Mad Tomato Review

Sharpness and Warmness: The Happy Medium of Both at Clayton’s Mad Tomato

By: Tara Williams

Mad Tomato, an Italian restaurant located in downtown Clayton, offers customers a wide variety of traditional Italian food with some American flare. The restaurant itself is decorated thoughtfully with wine shelves behind the bar and art-décor paintings covering the walls. A single nutcracker sat in the middle of the wine shelf and a warm hearth fire sizzled nearby, offsetting the sharp and clean lines that the room brought upon itself. The ambiance was casual and inviting, and the server that attended to us shortly upon our arrival was lively and friendly. Her suggestions for our orders helped narrow down our meal selections of the night. We ordered the calamari, Pasta Puttanesca, and the featured dish of the restaurant, toasted ravioli. We also order the Funghi Pizza, which showcased their featured ingredient of wild Ozark Forest Mushrooms.

The first dish to arrive was the calamari. Much to my surprise, the dish was served alongside banana peppers. I meticulously picked at one calamari while my father tried it, jokingly telling me that “I wouldn’t like it,”. I considered this a challenge, and hastily forked the food into my mouth. The salty and fatty flavors of the calamari were balanced with the sharpness of the banana peppers, much like the décor of the place. The flavors swirled in my mouth, and to my surprise, I thoroughly enjoyed the two flavors together. I suddenly felt like Remy the Mouse, from Disney’s, Ratatouille.

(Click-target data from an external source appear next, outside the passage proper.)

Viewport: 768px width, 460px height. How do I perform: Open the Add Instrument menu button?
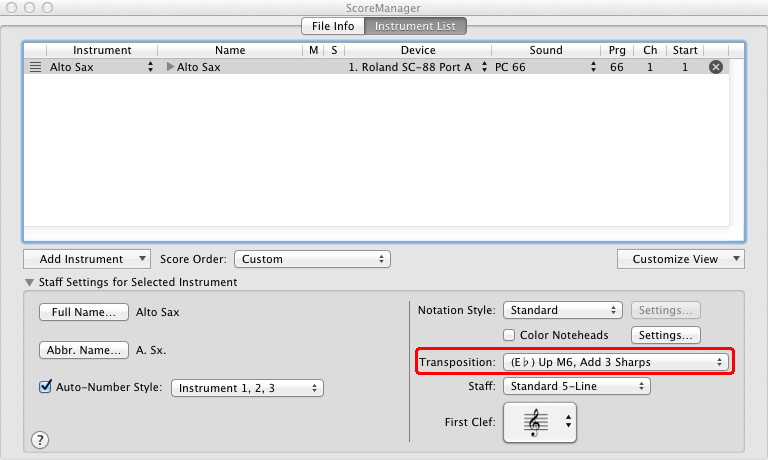[86, 259]
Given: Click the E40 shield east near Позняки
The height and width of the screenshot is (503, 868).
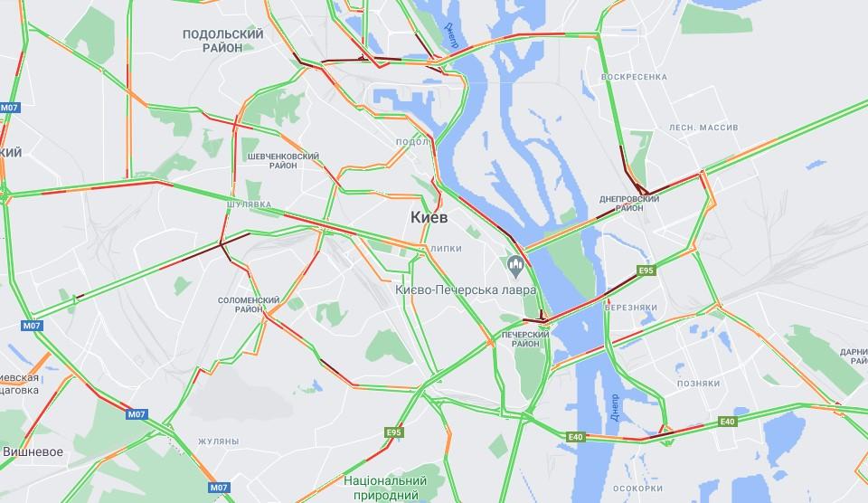Looking at the screenshot, I should [727, 422].
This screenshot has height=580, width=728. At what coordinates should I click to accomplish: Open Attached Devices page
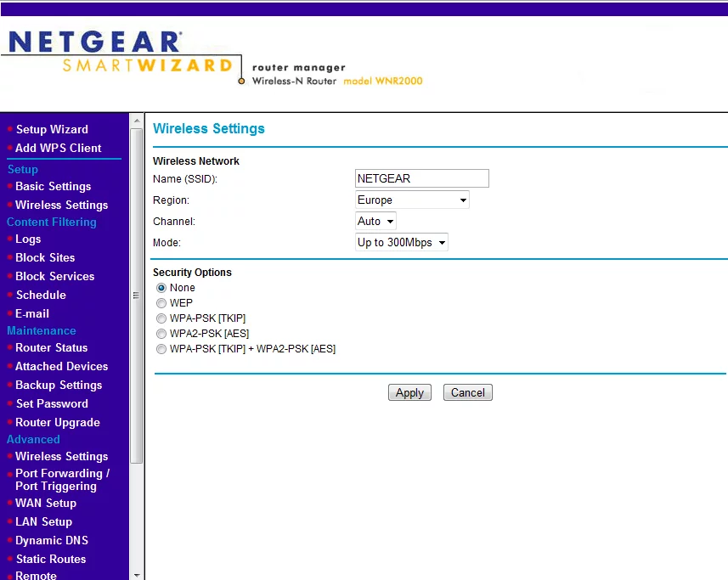pos(62,367)
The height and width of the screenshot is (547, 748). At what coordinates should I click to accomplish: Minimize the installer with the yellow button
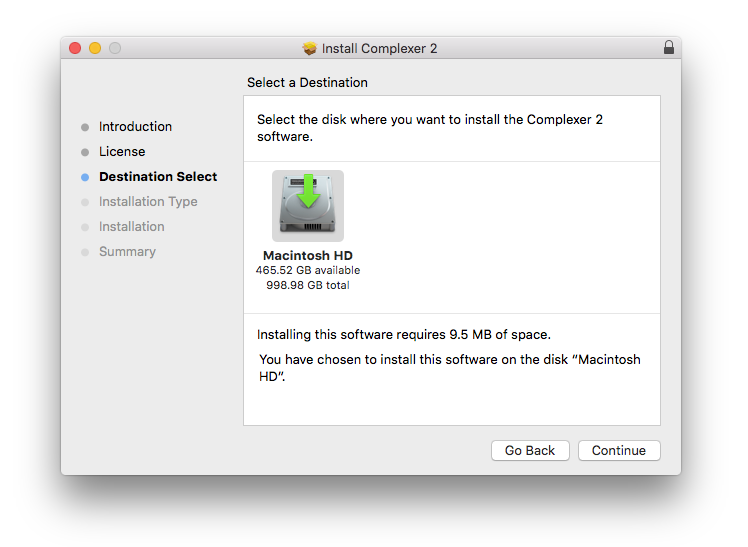coord(95,48)
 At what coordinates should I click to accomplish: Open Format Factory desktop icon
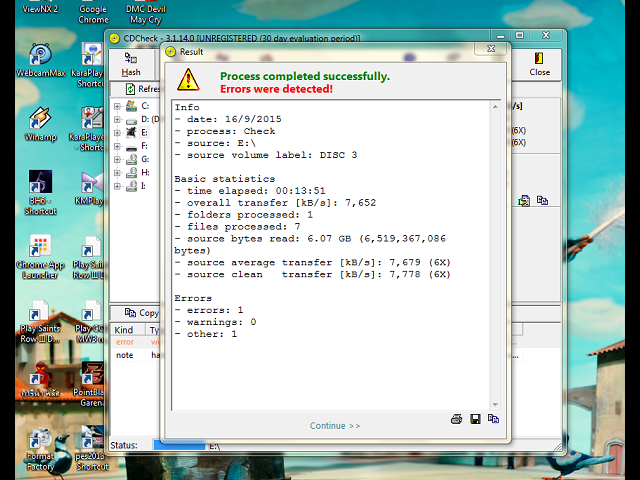click(x=41, y=447)
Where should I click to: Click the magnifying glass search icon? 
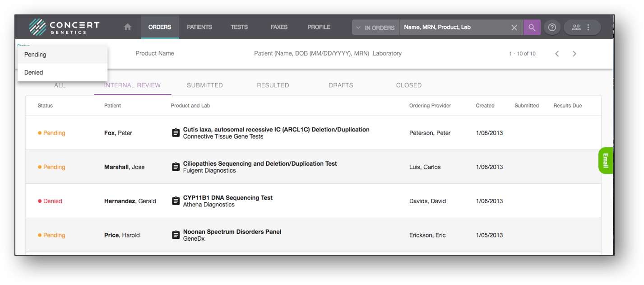532,27
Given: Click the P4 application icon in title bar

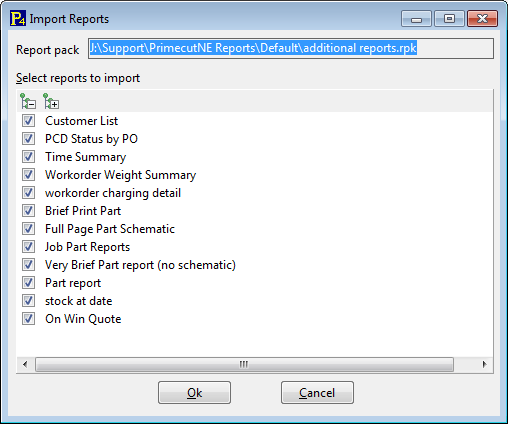Looking at the screenshot, I should pos(18,18).
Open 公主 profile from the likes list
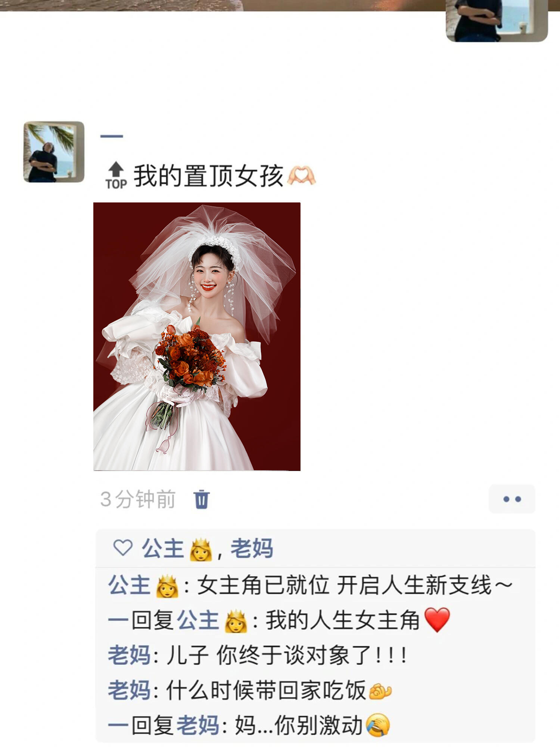Image resolution: width=560 pixels, height=747 pixels. coord(177,549)
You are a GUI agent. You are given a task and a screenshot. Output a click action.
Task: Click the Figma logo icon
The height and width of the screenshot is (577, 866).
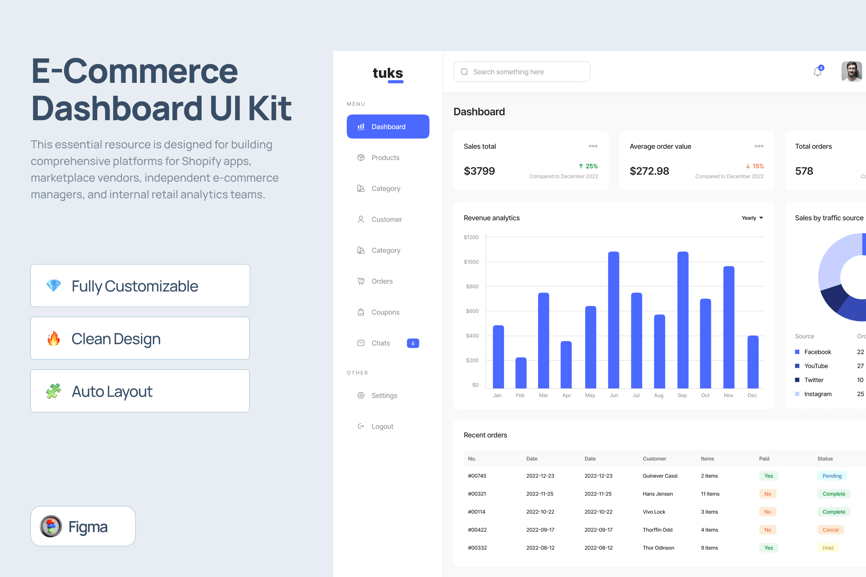point(51,526)
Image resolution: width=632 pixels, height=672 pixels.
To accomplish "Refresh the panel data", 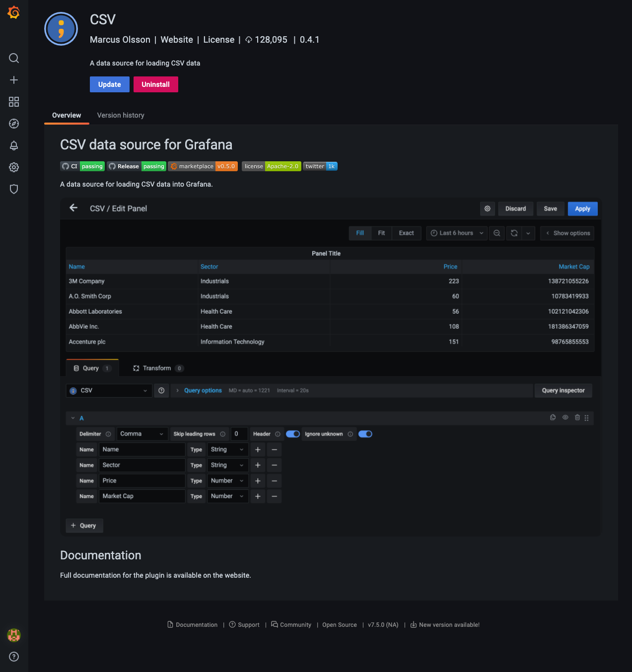I will [514, 233].
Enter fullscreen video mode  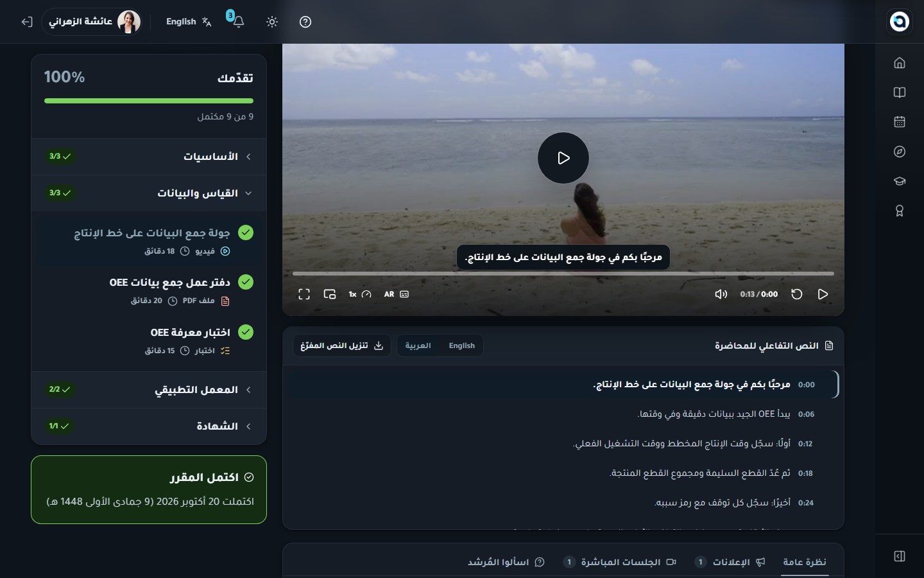point(304,294)
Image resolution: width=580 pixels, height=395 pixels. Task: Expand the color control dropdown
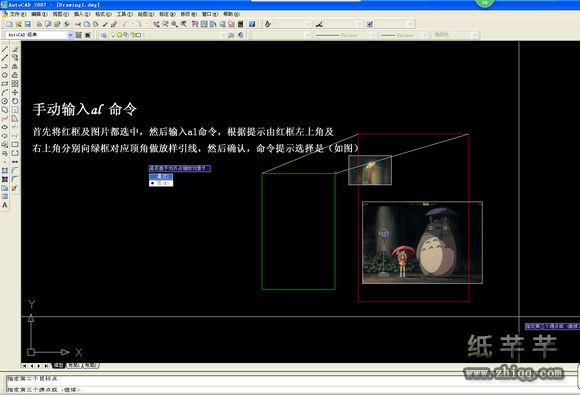point(280,35)
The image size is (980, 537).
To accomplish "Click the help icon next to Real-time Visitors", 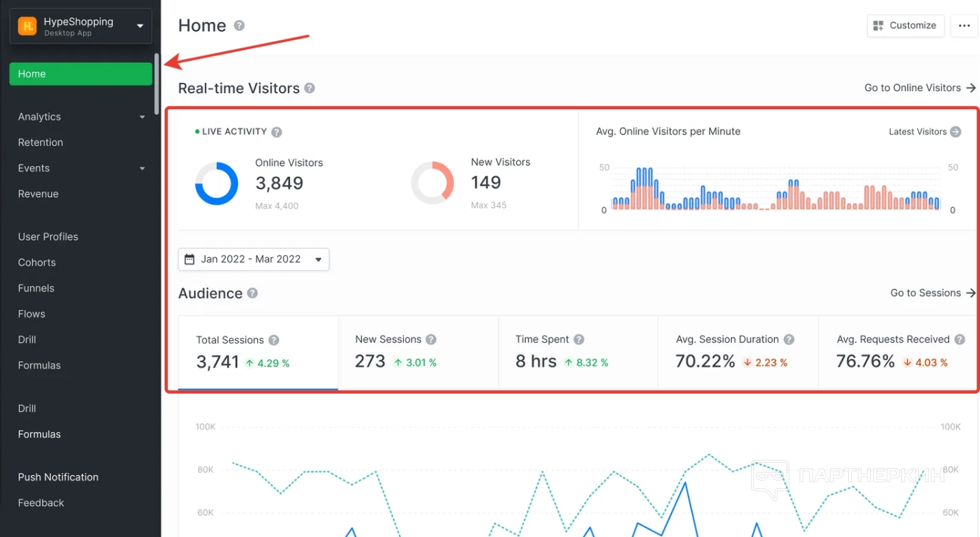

The next dish was the toasted ravioli, the restaurant’s featured dish. When the plate arrived I inhaled the warm wafts of air radiating from the dish, reminding me of home. The Toasted Ravioli, considered a delicacy in St. Louis, was everything that I hoped it would be. The crispiness of the shell and the seasoning was perfectly balanced with the soft filling of the ravioli. The next dish was the Pasta Puttanesca. I admired the colorful dish, sporting the colors of red, green, yellow, and brown. The pasta was homemade, which I observed by looking at it. The imperfections of the pasta; the bumps and clumps, the holes and the unmanufactured lengths of each strand was everything that made the dish.  The sauce was tangy and sweet, with quite a kick of chili, proving that the chef could create a fantastic and truly authentic Italian dish. Our final dish was the Funghi Pizze. When it arrived at our table, I felt as though I was bursting at the seams. The fumes of the pizza, however, made me drool, and I was enticed and invited by the pizza for me to take one bite. I did, and an explosion of different flavors erupted in my mouth all at once. The fungi were very unique tasting and exquisite with the spice of the arugula. My last bite was one of the warm and glutinous dough of the pizza and the sharpness of the cheese sprinkled on top. This bite was the intersection of sharpness and warm undertones, as was the spirit of the pleasant restaurant.

Mad Tomato, is the fusion of, American and Italian cuisine, homeliness and hipness, sugar and spice, and everything nice.